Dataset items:
Start of Block
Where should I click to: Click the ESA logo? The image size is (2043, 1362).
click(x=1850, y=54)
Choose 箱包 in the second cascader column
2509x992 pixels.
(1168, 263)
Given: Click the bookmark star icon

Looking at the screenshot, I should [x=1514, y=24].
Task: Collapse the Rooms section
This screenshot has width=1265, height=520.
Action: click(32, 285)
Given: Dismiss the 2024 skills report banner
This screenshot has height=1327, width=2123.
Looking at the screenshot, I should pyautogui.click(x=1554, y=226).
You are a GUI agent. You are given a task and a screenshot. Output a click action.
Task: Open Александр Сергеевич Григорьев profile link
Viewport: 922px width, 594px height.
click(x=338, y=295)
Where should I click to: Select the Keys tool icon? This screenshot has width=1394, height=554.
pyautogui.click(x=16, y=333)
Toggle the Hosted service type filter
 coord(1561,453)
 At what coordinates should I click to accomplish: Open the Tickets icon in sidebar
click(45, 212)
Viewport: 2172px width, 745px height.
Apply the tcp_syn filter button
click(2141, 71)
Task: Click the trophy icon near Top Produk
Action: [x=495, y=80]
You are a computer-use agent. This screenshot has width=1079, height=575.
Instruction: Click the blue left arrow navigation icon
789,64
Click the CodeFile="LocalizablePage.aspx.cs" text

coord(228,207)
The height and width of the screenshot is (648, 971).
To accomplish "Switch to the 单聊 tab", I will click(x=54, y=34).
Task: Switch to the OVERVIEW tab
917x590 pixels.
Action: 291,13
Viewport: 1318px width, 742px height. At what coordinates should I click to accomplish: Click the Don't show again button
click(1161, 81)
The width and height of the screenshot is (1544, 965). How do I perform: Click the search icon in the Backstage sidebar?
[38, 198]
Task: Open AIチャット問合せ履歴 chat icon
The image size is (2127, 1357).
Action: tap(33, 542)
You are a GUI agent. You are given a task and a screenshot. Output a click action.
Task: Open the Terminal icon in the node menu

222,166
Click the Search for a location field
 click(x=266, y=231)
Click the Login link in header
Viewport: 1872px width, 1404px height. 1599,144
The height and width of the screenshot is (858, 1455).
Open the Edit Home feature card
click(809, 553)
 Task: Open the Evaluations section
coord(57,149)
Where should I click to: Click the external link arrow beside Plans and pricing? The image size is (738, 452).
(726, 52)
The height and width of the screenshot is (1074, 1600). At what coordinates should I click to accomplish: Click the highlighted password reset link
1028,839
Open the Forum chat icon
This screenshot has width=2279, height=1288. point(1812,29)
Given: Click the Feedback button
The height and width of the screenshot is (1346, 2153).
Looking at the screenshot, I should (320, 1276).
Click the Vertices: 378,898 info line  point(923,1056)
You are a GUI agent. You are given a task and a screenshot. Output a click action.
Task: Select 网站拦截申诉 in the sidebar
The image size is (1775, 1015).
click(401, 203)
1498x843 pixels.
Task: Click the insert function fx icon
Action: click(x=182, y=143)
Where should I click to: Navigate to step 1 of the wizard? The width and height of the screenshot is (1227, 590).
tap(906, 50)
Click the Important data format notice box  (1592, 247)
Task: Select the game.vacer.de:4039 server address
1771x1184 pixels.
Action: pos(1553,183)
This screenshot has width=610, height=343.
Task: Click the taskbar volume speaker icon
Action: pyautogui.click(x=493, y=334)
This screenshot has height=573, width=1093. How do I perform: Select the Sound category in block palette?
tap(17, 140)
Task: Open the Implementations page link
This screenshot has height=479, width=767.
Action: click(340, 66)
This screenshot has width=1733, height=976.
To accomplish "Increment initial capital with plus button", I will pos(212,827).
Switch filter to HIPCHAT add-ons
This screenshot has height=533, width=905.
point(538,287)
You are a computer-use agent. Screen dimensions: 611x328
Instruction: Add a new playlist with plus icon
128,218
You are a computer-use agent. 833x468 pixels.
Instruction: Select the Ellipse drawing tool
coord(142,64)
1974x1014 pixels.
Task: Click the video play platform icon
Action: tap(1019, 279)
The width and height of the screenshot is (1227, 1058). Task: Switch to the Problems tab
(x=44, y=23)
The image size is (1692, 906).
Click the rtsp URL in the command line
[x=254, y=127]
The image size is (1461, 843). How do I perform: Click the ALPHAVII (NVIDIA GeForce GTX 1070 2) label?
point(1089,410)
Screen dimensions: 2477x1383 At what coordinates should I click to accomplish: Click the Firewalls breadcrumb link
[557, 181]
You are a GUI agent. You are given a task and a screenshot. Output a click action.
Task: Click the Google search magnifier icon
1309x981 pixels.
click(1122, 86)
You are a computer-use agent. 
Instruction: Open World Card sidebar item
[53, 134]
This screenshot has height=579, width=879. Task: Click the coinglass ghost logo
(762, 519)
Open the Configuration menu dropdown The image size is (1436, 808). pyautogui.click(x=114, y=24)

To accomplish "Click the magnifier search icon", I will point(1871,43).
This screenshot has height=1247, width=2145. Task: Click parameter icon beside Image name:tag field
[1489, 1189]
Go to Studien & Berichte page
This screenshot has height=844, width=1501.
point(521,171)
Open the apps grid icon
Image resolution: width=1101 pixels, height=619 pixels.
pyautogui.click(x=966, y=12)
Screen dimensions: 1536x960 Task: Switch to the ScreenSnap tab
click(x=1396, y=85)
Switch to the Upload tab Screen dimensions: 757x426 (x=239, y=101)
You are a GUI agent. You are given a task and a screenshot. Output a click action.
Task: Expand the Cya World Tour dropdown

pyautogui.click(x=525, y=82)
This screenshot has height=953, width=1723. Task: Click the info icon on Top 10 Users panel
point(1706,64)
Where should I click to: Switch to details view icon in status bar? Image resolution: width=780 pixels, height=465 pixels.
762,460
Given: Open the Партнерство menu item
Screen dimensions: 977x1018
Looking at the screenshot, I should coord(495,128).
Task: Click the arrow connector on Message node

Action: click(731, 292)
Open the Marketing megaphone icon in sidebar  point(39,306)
End of Block
* **Directions**
Filter the lines above, keeping each one that contains the string "computer".

* **Written solution**
You are a computer-use agent. This screenshot has width=1079, height=575.
You are a computer-use agent. Screen dimensions: 611x328
You are a computer-use agent. 833x468 pixels.
You are a computer-use agent. 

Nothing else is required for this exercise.